10 Kubernetes Best Practices We Follow

Kubernetes provides immense power, but defaults are rarely production-ready. Without clear standards, resource starvation, scheduling anomalies, and security gaps will degrade your platform. Here are ten critical best practices we follow at Rescape when engineering containerized workloads.

1. Enforce Resource Requests & Limits

Without CPU/memory requests and limits, the Kubernetes scheduler cannot place pods efficiently, leading to CPU throttling or Out-Of-Memory (OOM) kills of critical system services.

resources:
  requests:
    memory: "256Mi"
    cpu: "200m"
  limits:
    memory: "512Mi"
    cpu: "1000m"

2. Define Health Probes Correctly

Liveness and readiness probes control self-healing and service routing. Avoid pointing liveness probes to heavy DB queries or external APIs; keep them cheap (e.g., checking a local memory health endpoint) to avoid cascading container restarts during network brownouts.

3. Restrict Container Privileges

Enforce the Principle of Least Privilege at the container level by configuring the security context. Run containers as non-root users, disable privilege escalation, and set the root filesystem to read-only.

securityContext:
  runAsNonRoot: true
  runAsUser: 10001
  allowPrivilegeEscalation: false
  readOnlyRootFilesystem: true

4. Design Stateless Applications for Graceful Shutdown

Pods can be terminated at any time due to scaling, deployments, or rescheduling. Ensure containers handle the SIGTERM signal gracefully, finish in-flight requests, and close connections before the termination grace period expires.

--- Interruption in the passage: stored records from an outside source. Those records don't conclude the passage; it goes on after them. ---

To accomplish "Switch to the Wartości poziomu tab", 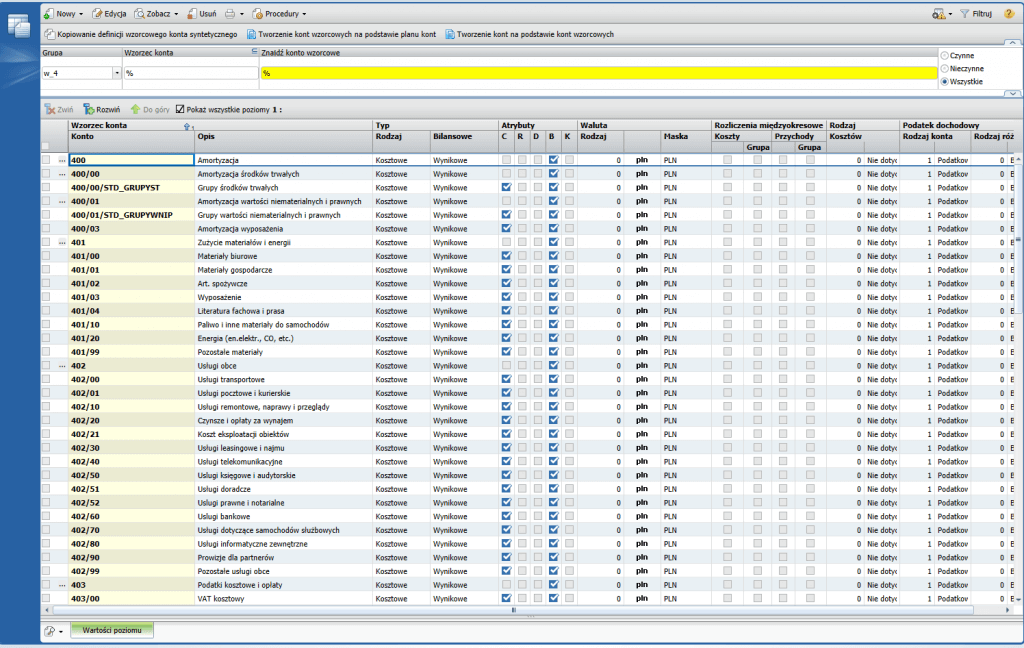I will [x=111, y=630].
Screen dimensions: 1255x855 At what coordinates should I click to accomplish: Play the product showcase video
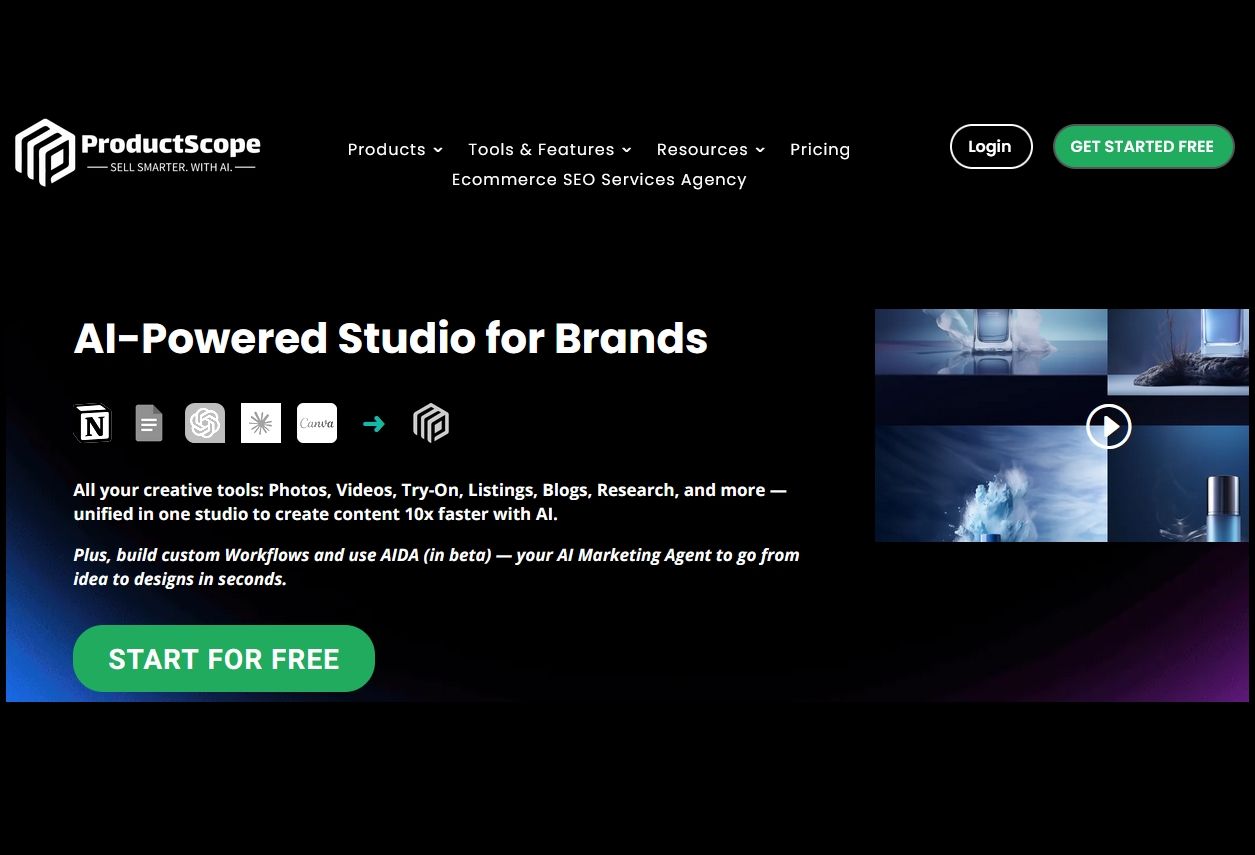pos(1109,427)
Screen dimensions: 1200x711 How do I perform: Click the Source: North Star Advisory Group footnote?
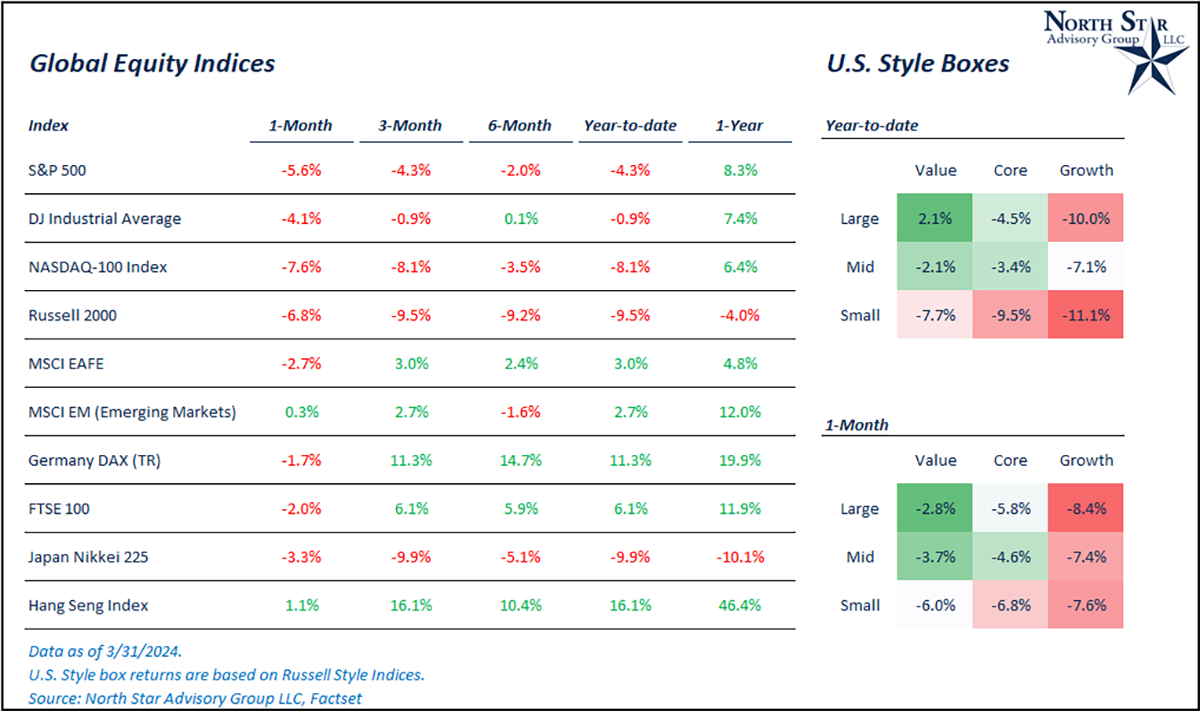click(x=196, y=697)
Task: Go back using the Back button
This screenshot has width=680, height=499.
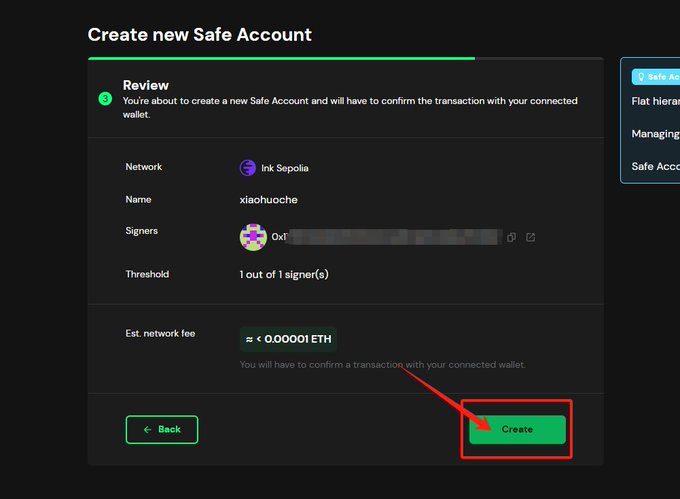Action: (162, 429)
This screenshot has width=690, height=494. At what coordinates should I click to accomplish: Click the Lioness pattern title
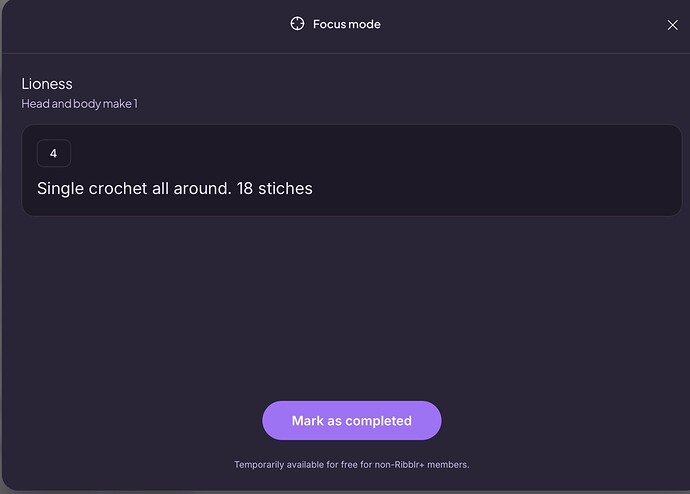pyautogui.click(x=47, y=84)
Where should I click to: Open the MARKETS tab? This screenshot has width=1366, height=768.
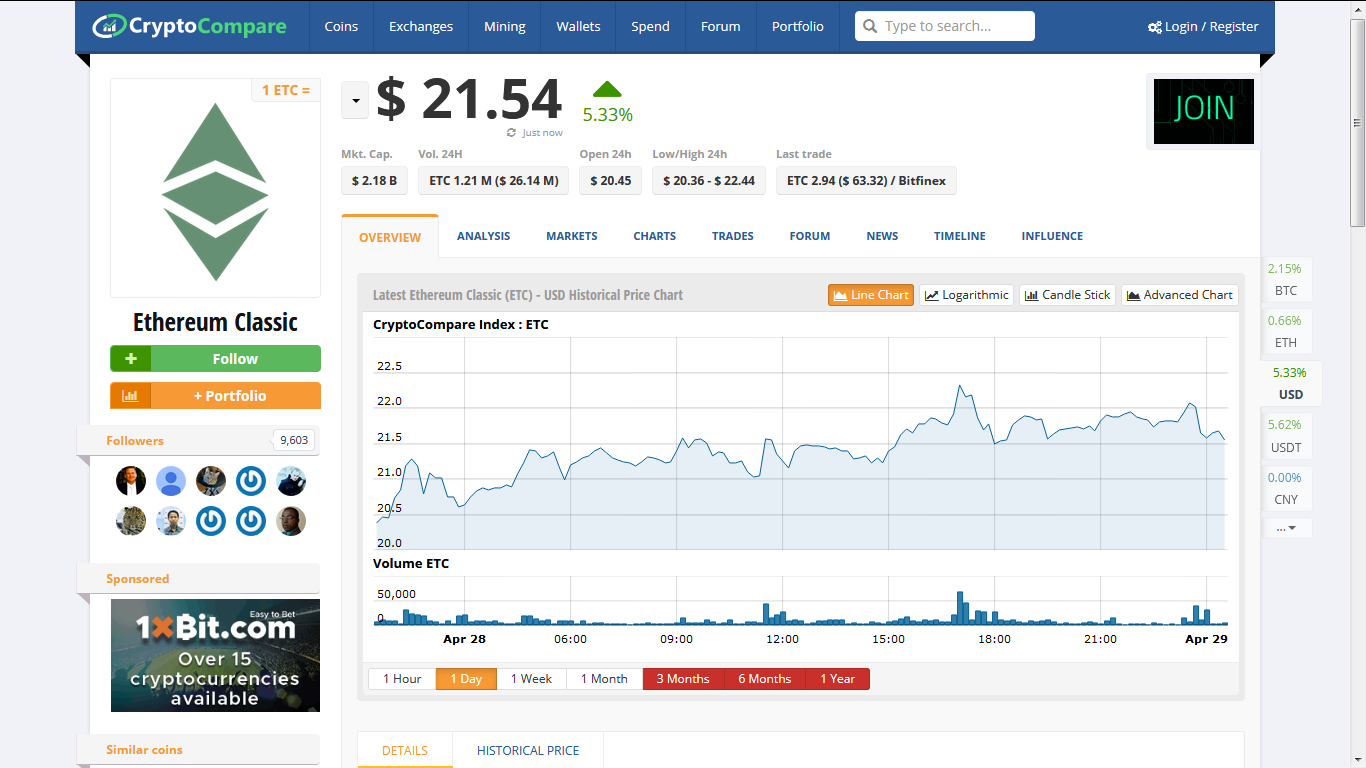[571, 236]
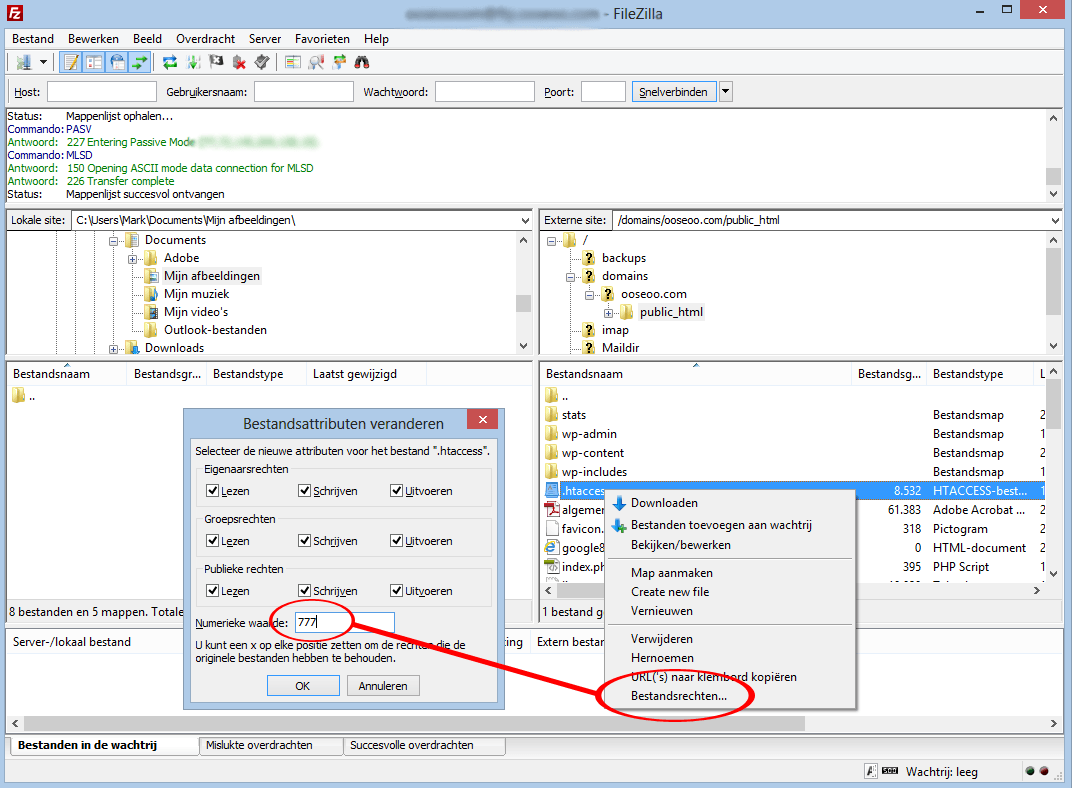Toggle synchronized browsing icon
Image resolution: width=1072 pixels, height=788 pixels.
339,62
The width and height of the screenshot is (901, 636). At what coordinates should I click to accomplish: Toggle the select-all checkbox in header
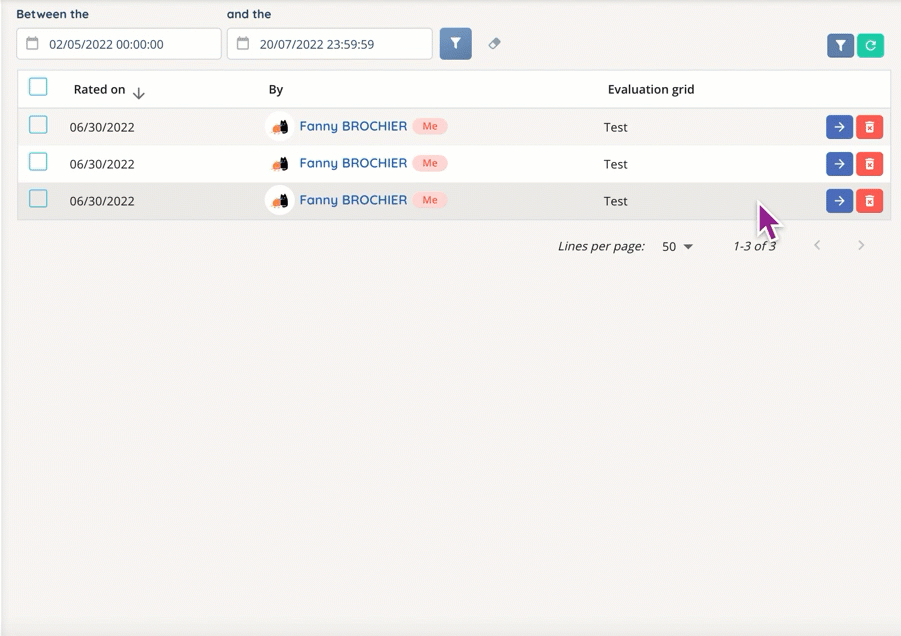(38, 87)
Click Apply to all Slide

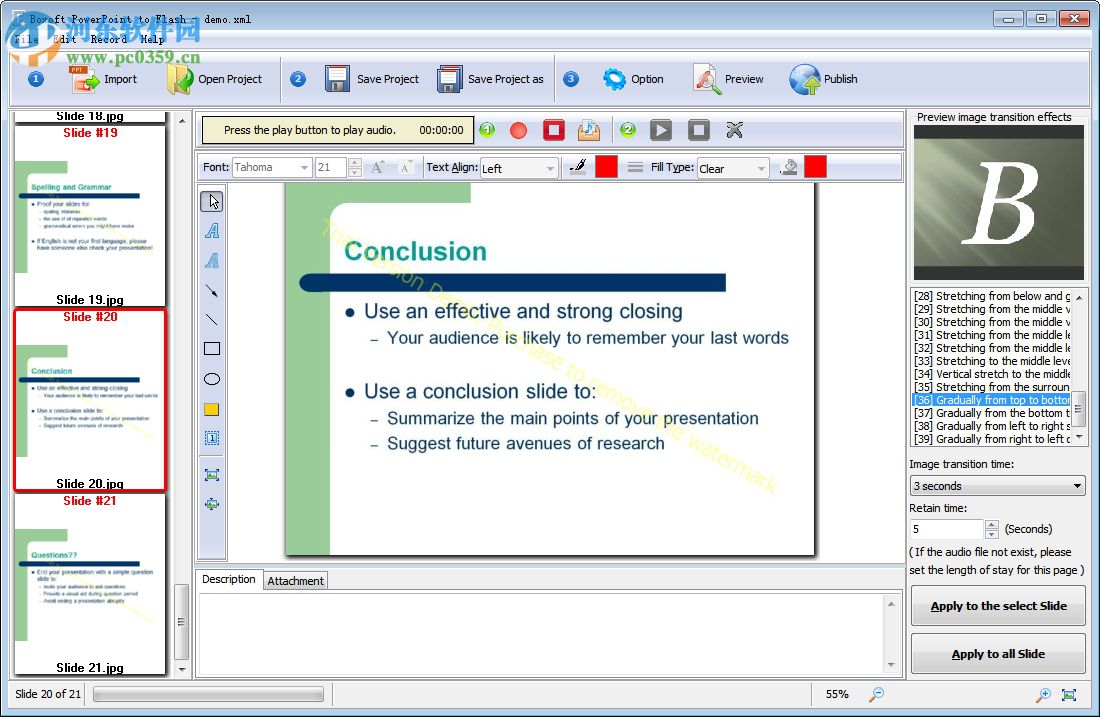point(997,653)
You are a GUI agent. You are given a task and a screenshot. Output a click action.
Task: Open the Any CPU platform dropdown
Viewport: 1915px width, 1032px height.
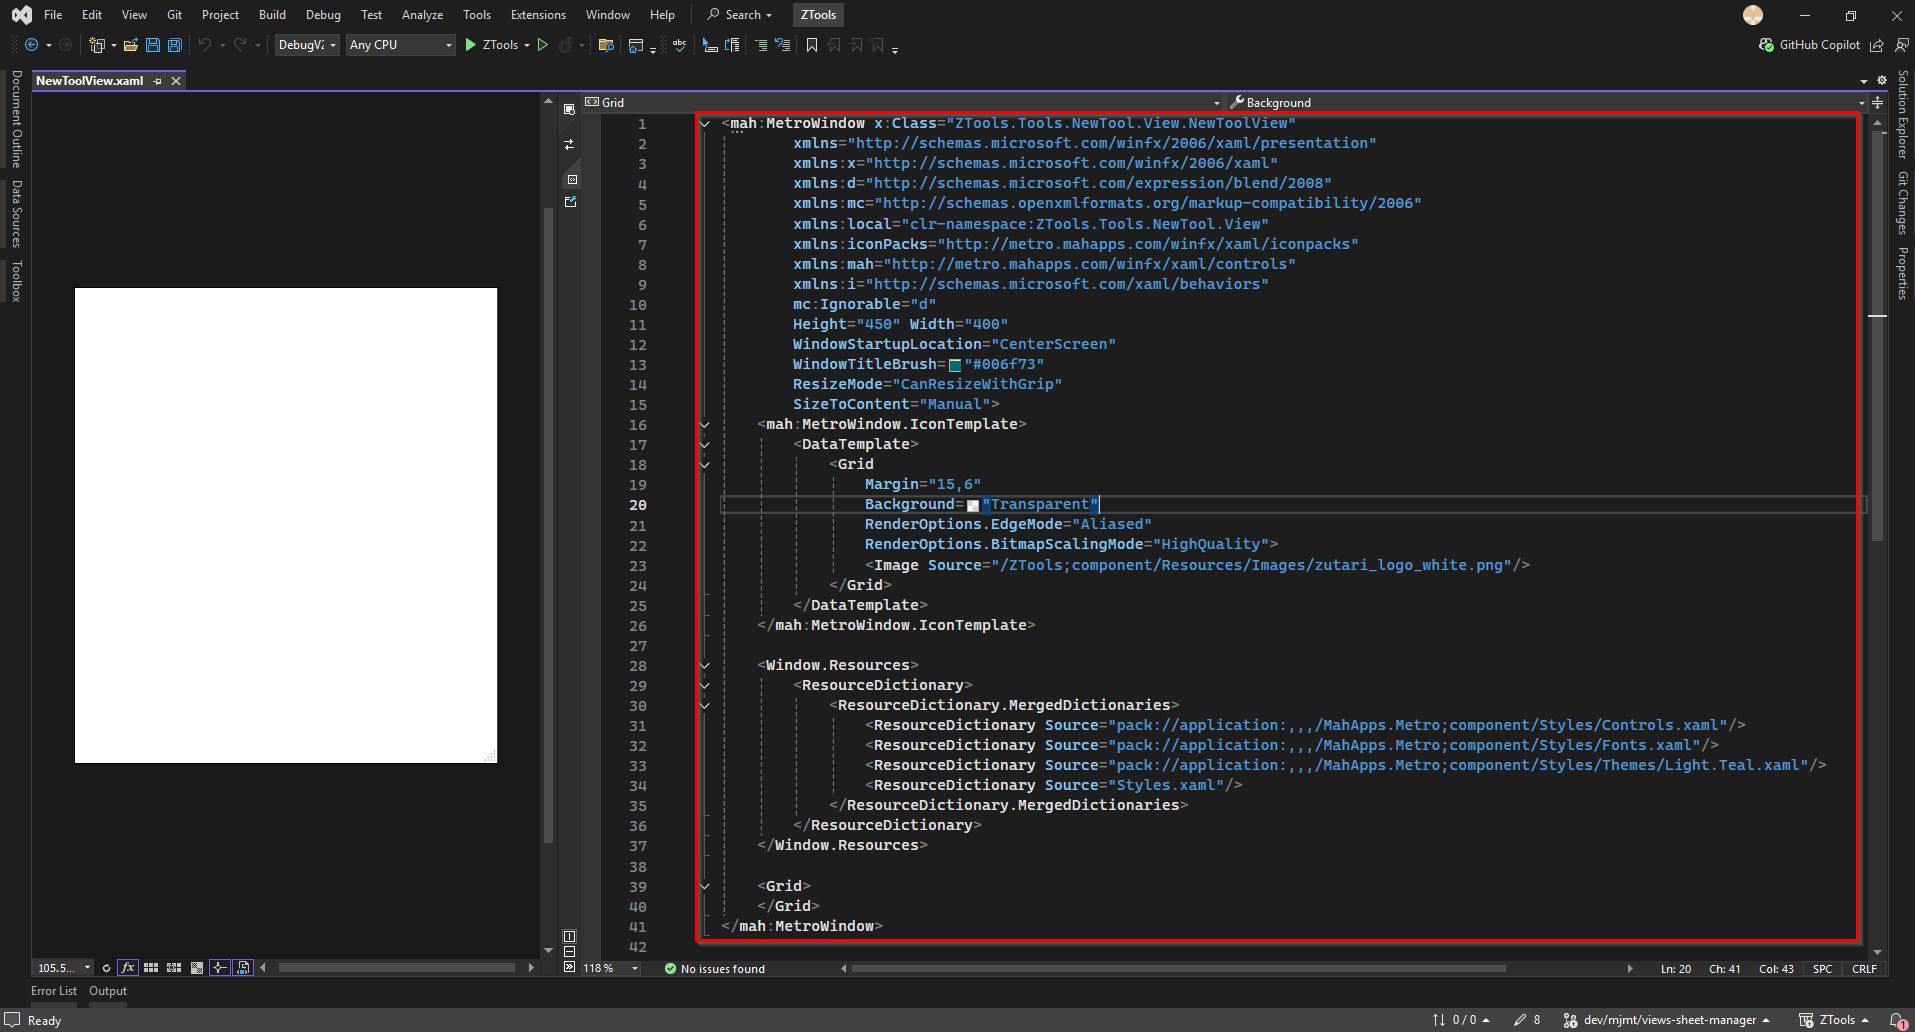(400, 45)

5. Isolate Workloads Using Namespaces

Create clear logical boundaries between teams, environments, or application domains. Combine namespaces with Network Policies to restrict cross-namespace traffic and implement RBAC for user permissions.

6. Enforce Network Policies by Default

By default, all pods in Kubernetes can talk to all other pods. Lock this down by defining a default-deny ingress policy and explicitly allowing only approved communication paths.

7. Externalize Configurations and Secrets

Never bake API keys or configuration files into container images. Use ConfigMaps for environment-specific configs and utilize External Secrets Operators to fetch credentials dynamically from secure vaults (e.g., AWS Secrets Manager or HashiCorp Vault).

8. Standardize Pod Disruption Budgets (PDBs)

PDBs protect highly available workloads during voluntary disruptions like node upgrades. They ensure a minimum number of healthy replicas remain active at all times, preventing service outages during maintenance windows.

9. Adopt Horizontal Pod Autoscaling (HPA)

Let workloads scale dynamically based on CPU/memory usage or custom metrics (e.g., HTTP request queue depth). HPA paired with Cluster Autoscaler protects application performance under sudden traffic spikes.

10. Stream Logs and Standardize Telemetry

Direct all application logs to standard output (stdout/stderr). Deploy a daemon agent like FluentBit to collect and ship logs to a central indexing system, and instrument applications with OpenTelemetry to collect distributed traces.